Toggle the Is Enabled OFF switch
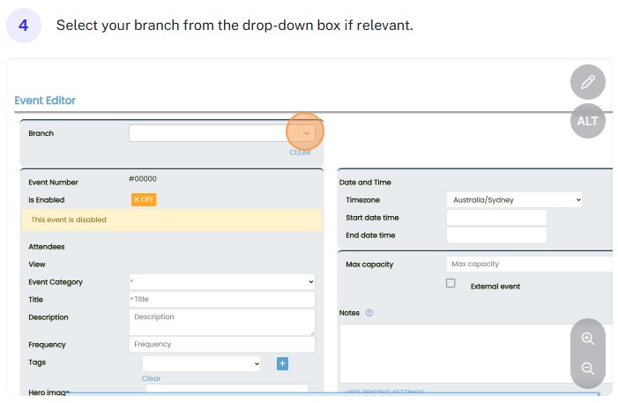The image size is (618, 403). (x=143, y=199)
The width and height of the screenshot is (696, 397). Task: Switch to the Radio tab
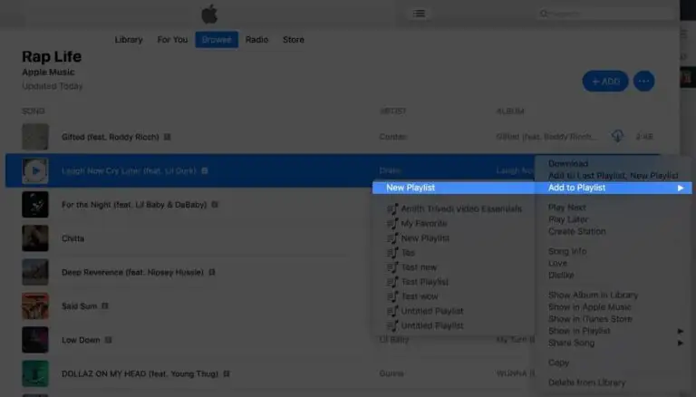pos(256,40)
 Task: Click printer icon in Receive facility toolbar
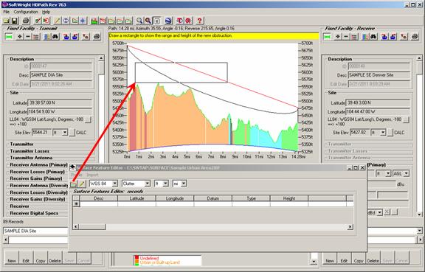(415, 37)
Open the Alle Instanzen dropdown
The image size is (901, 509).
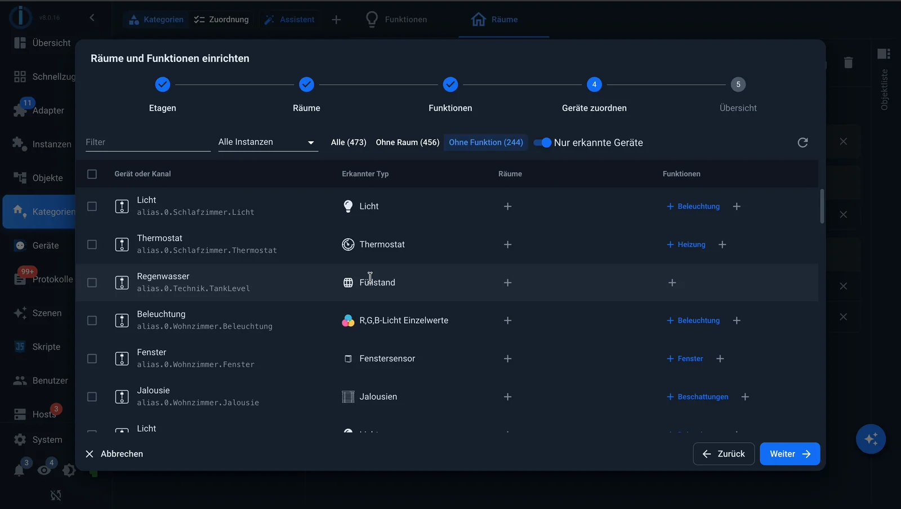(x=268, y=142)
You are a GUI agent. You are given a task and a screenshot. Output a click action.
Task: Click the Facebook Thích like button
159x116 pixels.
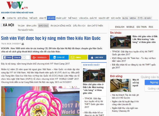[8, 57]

* * *

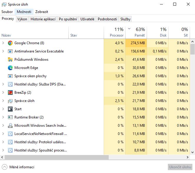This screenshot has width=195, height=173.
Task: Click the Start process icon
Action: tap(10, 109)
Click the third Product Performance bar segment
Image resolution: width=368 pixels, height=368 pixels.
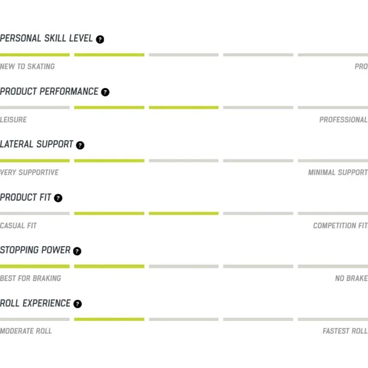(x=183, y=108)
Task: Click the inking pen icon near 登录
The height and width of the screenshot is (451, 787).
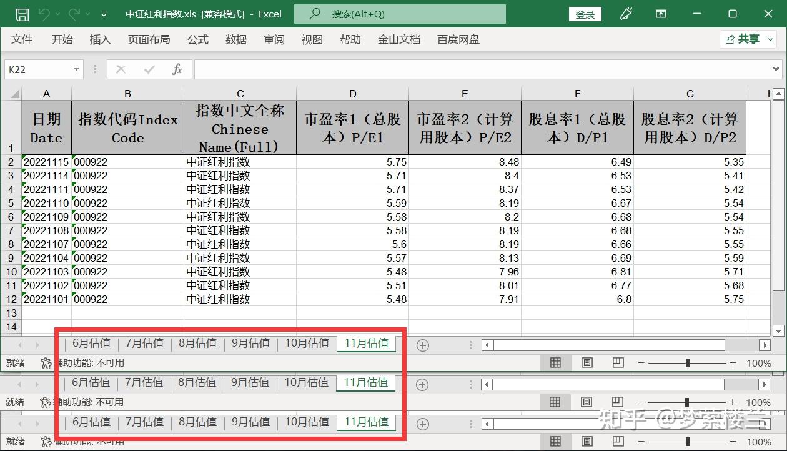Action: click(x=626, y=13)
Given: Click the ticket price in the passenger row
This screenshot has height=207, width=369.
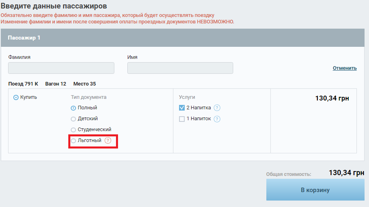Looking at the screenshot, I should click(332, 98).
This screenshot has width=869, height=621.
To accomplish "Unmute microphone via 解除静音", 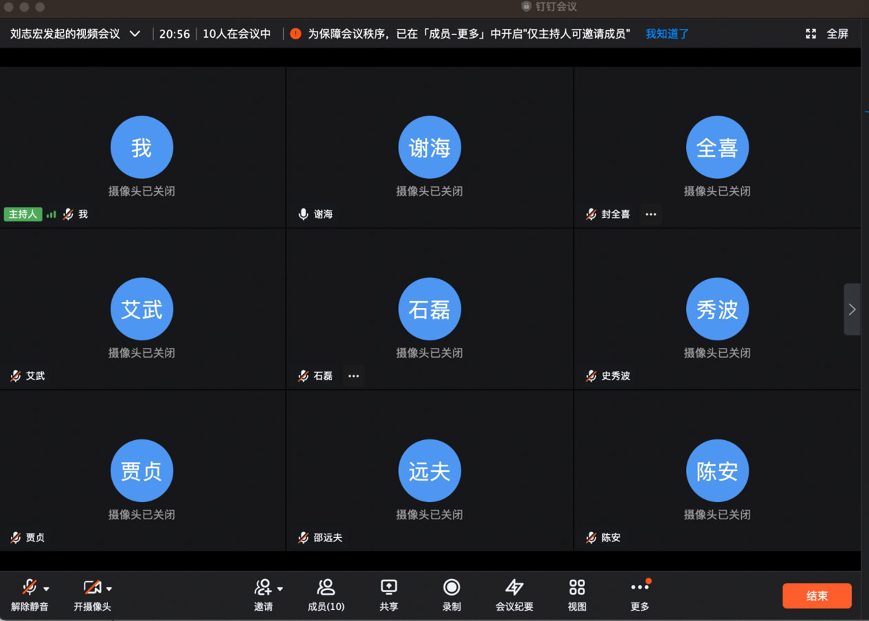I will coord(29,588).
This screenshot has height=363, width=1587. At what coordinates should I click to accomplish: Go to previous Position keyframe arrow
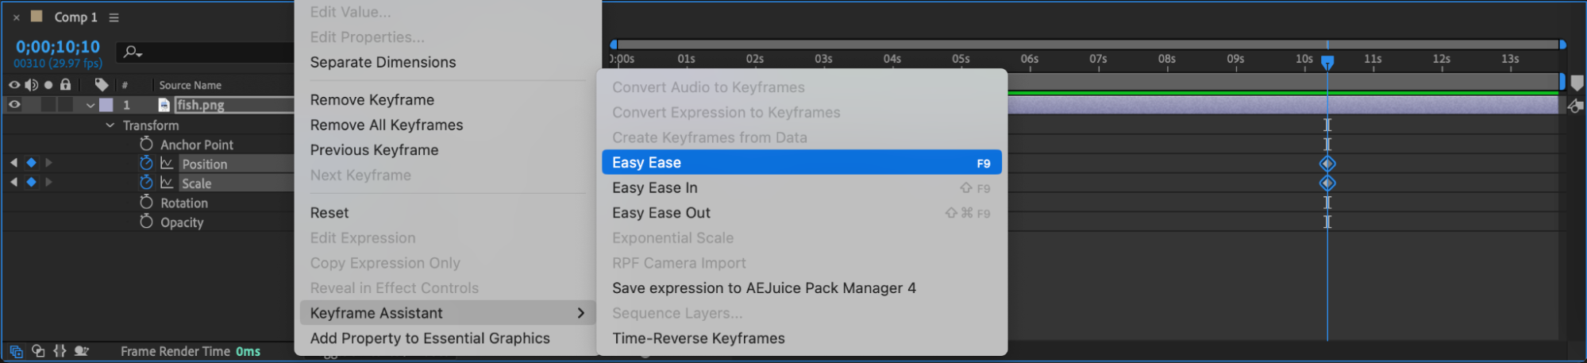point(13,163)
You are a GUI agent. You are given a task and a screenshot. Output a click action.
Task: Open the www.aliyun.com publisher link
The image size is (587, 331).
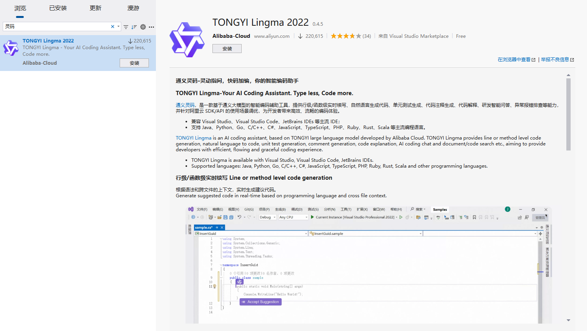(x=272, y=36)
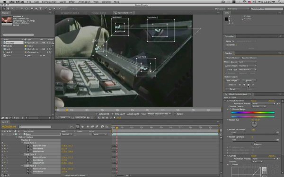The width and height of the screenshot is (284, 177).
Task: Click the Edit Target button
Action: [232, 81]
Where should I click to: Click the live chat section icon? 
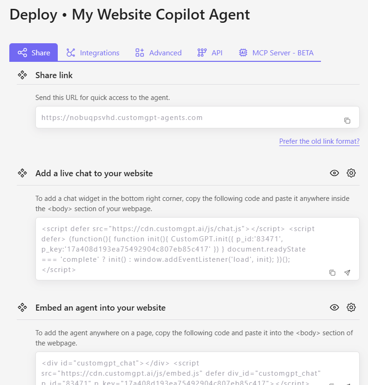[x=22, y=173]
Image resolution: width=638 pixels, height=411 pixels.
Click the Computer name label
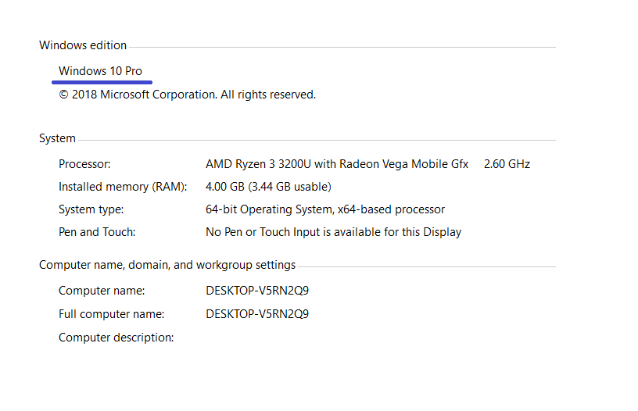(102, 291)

_Exercise directions_
Once the line with "Image resolution: width=368" is found above, print it and every line after it through the line with "This screenshot has width=869, height=621.", exactly. Pictures stay out.

_Response to the task_
Image resolution: width=368 pixels, height=368 pixels.
(x=183, y=108)
Task: Click the inking pen icon near 登录
The height and width of the screenshot is (451, 787).
Action: click(x=626, y=13)
Given: Click the ticket price in the passenger row
This screenshot has height=207, width=369.
Looking at the screenshot, I should click(332, 98).
This screenshot has width=869, height=621.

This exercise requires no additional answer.